▶ [EXERCISE REQUIREMENTS]:
Repeat the entries that follow, exactly as they are written.

▶ [EXTRACTED ENTRIES]:
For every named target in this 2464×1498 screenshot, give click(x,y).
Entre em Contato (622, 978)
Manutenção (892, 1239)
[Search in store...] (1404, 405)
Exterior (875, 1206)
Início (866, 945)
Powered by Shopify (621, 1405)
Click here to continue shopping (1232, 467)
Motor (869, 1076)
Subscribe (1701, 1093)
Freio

▶ [TASK ANSWER]:
For every named target in this 2464×1498 screenshot, give click(x,y).
Entre em Contato (622, 978)
Manutenção (892, 1239)
[Search in store...] (1404, 405)
Exterior (875, 1206)
Início (866, 945)
Powered by Shopify (621, 1405)
Click here to continue shopping (1232, 467)
Motor (869, 1076)
Subscribe (1701, 1093)
Freio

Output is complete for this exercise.